■ **YOUR TASK**: Copy the listing below word for word, beginning with the line that contains "1393x868 pixels." and continuing through the line that contains "This screenshot has height=777, width=1568.".

■ **AVAILABLE DATA**:
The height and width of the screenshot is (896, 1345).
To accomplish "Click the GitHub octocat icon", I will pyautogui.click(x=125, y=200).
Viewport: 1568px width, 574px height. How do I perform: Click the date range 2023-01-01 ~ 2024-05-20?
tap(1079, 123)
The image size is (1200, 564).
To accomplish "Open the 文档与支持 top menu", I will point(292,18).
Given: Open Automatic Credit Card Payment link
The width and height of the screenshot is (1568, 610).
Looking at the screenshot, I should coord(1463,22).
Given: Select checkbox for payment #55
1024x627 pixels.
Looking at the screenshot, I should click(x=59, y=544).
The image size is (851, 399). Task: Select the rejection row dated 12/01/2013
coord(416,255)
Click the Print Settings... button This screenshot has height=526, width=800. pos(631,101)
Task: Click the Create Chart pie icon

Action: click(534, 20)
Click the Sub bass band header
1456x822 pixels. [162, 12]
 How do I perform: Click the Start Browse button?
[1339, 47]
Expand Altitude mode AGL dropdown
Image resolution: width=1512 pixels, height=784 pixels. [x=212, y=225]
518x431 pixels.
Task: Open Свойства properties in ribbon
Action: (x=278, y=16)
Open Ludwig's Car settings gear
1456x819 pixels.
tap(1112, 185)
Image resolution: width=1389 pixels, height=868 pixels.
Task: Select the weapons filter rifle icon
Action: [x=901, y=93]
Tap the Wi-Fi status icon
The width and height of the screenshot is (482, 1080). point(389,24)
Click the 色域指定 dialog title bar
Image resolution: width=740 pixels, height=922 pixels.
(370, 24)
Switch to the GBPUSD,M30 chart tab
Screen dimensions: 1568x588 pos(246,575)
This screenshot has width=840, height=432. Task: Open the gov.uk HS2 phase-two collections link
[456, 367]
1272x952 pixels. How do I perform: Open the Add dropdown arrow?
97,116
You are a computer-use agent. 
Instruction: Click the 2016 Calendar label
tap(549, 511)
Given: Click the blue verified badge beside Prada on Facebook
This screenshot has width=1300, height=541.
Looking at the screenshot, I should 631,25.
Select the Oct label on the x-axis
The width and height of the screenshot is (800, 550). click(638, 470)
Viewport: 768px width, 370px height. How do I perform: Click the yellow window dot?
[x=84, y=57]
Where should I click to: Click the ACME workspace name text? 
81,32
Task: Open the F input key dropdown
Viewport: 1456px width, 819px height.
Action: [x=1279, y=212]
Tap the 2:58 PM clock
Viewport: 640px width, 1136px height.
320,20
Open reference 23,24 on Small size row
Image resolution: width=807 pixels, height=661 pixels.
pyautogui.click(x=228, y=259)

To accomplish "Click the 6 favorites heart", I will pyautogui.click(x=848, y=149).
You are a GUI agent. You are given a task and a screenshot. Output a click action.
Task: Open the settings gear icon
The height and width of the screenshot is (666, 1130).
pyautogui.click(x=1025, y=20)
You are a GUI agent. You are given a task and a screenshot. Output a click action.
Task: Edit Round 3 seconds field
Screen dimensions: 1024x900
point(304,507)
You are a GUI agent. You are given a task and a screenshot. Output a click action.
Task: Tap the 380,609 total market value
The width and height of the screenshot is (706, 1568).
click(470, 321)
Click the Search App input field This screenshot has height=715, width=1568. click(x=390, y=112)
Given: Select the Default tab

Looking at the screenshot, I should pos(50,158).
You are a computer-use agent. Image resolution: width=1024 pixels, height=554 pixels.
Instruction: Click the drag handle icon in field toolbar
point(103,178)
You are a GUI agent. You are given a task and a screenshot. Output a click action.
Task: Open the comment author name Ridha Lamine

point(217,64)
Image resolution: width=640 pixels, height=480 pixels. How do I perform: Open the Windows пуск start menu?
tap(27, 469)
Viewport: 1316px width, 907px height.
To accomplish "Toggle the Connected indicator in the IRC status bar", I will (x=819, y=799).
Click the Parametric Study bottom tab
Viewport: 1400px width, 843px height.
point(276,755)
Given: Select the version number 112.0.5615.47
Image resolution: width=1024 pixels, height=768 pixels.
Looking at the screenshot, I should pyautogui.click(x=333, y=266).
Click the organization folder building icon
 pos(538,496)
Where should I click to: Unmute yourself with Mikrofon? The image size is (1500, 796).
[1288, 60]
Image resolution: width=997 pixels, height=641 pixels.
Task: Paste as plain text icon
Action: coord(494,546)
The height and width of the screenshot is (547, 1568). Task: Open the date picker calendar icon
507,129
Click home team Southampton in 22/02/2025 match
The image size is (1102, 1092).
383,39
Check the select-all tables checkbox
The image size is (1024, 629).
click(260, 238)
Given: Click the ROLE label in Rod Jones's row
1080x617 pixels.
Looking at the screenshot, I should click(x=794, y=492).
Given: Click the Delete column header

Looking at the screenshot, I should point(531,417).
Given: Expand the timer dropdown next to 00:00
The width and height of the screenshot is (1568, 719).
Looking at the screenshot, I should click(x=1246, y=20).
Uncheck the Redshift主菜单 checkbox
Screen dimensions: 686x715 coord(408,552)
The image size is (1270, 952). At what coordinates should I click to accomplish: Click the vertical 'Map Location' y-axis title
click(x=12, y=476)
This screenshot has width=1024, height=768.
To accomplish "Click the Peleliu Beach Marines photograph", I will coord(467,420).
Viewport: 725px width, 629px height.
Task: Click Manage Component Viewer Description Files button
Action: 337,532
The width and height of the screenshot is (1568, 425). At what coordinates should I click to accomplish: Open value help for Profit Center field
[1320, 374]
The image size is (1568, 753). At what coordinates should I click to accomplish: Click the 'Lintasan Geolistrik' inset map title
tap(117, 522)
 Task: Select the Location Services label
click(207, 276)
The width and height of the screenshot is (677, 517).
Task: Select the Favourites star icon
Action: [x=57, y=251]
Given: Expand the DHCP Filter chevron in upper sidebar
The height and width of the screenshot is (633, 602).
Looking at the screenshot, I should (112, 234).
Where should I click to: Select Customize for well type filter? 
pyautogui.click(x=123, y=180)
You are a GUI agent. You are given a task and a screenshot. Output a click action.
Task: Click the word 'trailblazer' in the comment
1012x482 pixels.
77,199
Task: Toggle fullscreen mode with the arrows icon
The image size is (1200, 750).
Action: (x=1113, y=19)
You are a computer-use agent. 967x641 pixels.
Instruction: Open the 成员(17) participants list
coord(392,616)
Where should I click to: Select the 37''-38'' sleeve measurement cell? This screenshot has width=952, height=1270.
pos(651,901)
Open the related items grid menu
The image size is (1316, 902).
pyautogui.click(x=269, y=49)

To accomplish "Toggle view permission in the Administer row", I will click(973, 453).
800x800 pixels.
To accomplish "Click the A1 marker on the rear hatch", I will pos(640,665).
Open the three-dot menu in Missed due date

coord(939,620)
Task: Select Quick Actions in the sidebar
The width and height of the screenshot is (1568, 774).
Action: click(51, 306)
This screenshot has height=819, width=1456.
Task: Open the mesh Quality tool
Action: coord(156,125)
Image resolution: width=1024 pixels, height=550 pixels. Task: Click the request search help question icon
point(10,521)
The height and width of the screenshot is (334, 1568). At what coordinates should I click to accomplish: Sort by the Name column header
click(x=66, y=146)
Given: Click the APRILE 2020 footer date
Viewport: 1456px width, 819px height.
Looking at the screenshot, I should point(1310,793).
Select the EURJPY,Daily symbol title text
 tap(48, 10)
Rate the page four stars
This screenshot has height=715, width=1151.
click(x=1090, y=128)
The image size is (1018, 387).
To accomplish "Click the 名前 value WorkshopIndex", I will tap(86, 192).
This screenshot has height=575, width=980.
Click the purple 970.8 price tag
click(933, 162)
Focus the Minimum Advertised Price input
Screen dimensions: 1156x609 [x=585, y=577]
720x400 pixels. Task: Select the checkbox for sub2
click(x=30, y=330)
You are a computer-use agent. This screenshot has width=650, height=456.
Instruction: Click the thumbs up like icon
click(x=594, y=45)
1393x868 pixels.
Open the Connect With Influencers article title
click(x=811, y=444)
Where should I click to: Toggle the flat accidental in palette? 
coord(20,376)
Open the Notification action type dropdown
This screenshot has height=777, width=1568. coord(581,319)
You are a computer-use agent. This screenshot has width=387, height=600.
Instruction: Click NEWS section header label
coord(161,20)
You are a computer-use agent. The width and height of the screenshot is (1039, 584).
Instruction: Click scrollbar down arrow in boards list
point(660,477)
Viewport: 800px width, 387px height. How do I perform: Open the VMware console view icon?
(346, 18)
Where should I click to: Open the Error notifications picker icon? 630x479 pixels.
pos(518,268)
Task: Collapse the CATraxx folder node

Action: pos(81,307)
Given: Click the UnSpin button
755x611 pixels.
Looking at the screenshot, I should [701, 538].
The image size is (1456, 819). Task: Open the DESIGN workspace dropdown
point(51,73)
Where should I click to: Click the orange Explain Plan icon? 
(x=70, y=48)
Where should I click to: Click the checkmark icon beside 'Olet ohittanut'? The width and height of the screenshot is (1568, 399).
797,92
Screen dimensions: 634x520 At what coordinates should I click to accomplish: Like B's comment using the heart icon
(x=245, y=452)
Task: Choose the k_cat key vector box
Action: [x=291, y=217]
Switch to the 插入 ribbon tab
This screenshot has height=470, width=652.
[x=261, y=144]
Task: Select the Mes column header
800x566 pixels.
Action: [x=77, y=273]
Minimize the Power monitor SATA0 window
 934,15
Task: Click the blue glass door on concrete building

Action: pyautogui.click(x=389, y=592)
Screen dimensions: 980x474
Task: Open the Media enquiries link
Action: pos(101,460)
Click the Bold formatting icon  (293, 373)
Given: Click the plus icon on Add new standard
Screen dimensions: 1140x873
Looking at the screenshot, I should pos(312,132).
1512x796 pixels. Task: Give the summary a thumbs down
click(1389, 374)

■ **RESPONSE TO THIS TASK**:
1393x868 pixels.
Open the Connect With Influencers article title
click(x=811, y=444)
Where should I click to: Toggle the flat accidental in palette? 
coord(20,376)
Open the Notification action type dropdown
This screenshot has height=777, width=1568. coord(581,319)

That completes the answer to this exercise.